One method for doing this, under study by Stephen Salter (University of Edinburgh), would be to use 20-meter-high rotors aboard seagoing vessels to generate saltwater spray that could serve as cloud nuclei (see illustration). Rough calculations indicate that to counteract a doubling of present-day concentrations of carbon dioxide, about 50 cubic meters of ocean water would need to be sprayed globally every second, according to Latham.
"Our recent papers, and positive responses to a lot of seminars and conference presentations, have now given us much more confidence and affirmation," says Latham. As with other climate engineering proposals, he adds, the possible side effects on regional climate would have to be studied carefully.
Ralph Cicerone. (Courtesy National Academies.)
Yet another technique was described by Roger Angel (University of Arizona) in the 3 November issue of the Proceedings of the National Academies of Science. This idea involves a set of 16 trillion transparent, sunlight-refracting shades that would be deployed at the inner Lagrangian point of gravitational balance, about 1.5 million km from Earth toward the Sun. Though each shade would weigh only about a gram and cover roughly the area of a broadsheet newspaper page, the project's scale would still be gargantuan: 20 launchers would each need to loft 800,000 screens every five minutes for ten years.
All told, Angel says, his scheme would cost a few trillion dollars over about 25 years. As with other geoengineering ideas, that cost seems staggering, but it pales compared with the estimated cost of global warming that was recently produced for the British government by economist Nicholas Stern: 5–20% of the global economy over the next century.
In his Climatic Change editorial, Cicerone offers some thoughts on how the increasing flow of research into geoengineering might be channeled.
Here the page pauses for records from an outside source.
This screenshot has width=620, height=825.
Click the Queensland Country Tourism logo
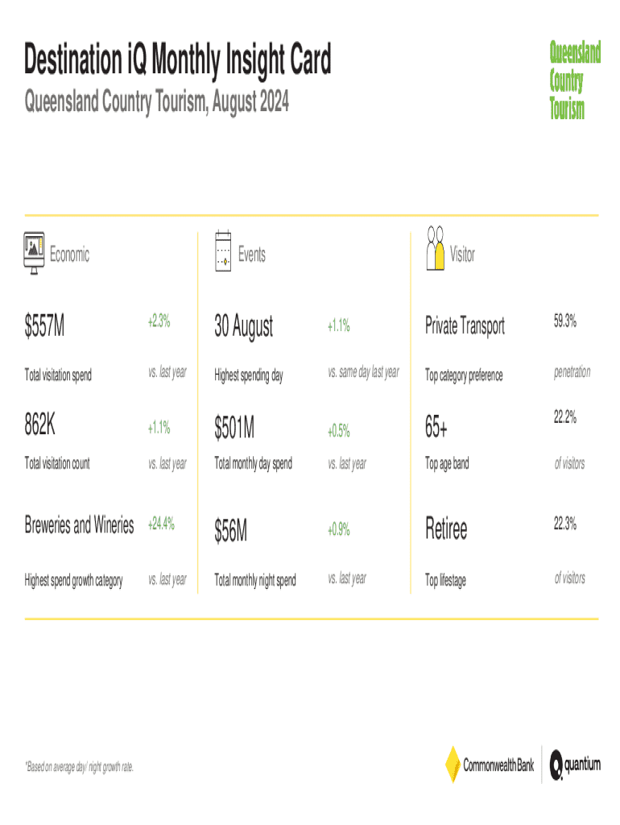[x=574, y=81]
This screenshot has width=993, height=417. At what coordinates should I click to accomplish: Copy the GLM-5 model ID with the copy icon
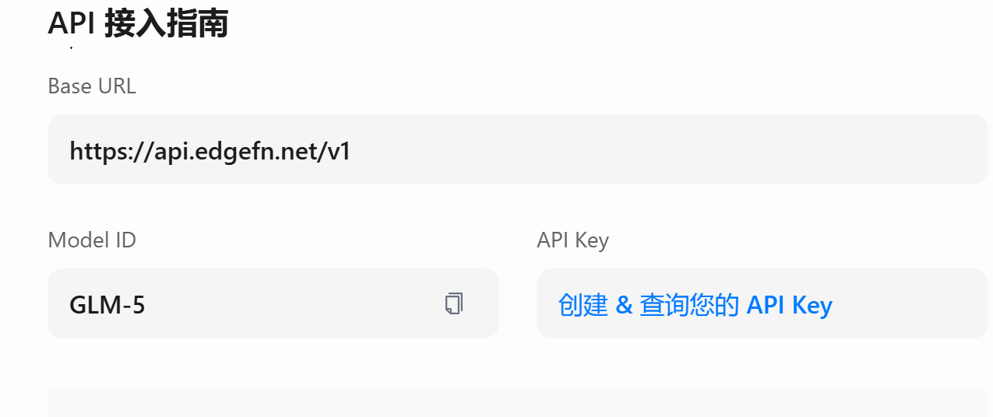pyautogui.click(x=454, y=304)
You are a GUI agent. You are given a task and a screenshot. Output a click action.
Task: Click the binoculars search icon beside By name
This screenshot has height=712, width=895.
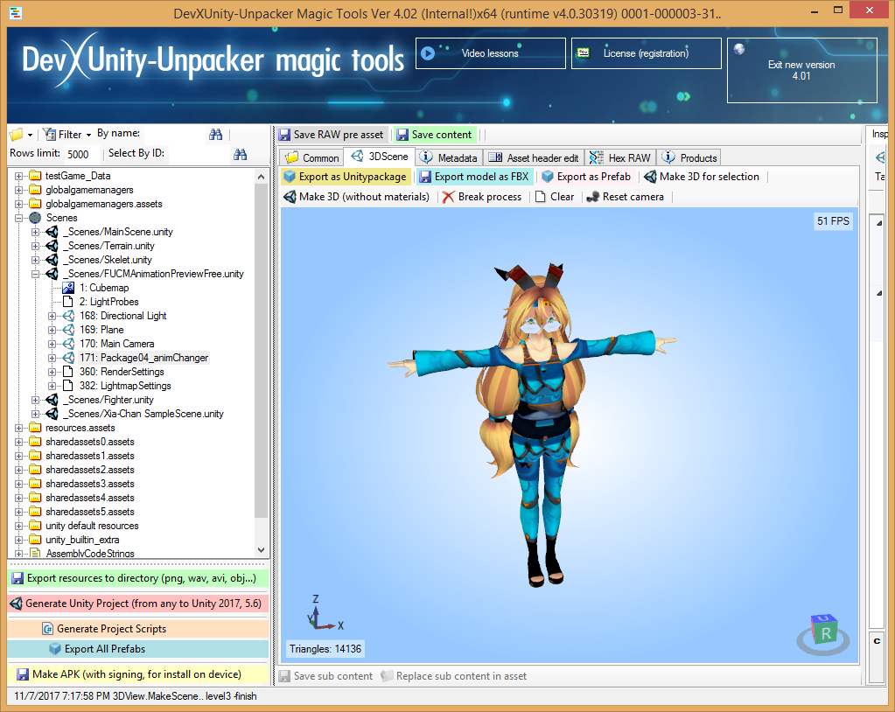coord(216,135)
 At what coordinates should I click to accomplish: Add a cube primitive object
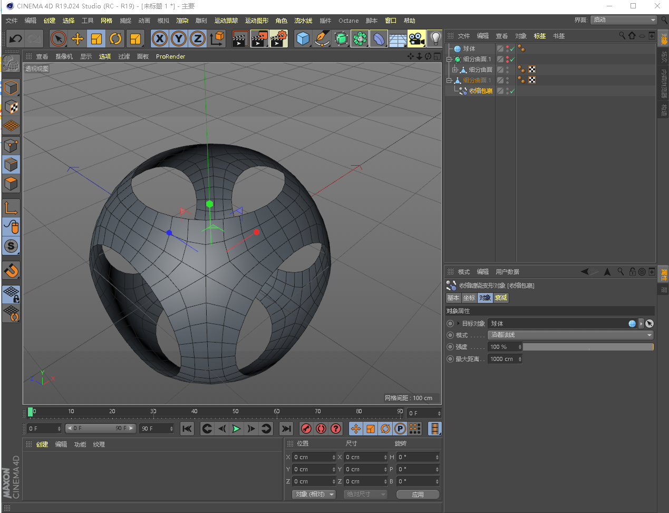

Given the risk that countries might act independently to tamp down global warming, Cicerone calls for scientists to consider a moratorium on large-scale field tests until some sort of scientific and public review process can be assembled.
Cicerone also notes that many people have great faith in technology, while others are frightened by it. "Plans for geoengineering will require both of these groups to listen and perhaps to agree on proper actions," writes Cicerone, "while research on geoengineering should proceed independently."
This artist's conception shows a proposed device for lofting large quantities of seawater spray into the atmosphere to help boost the sun-reflecting power of marine stratocumulus clouds. (Illustration courtesy John MacNeill.)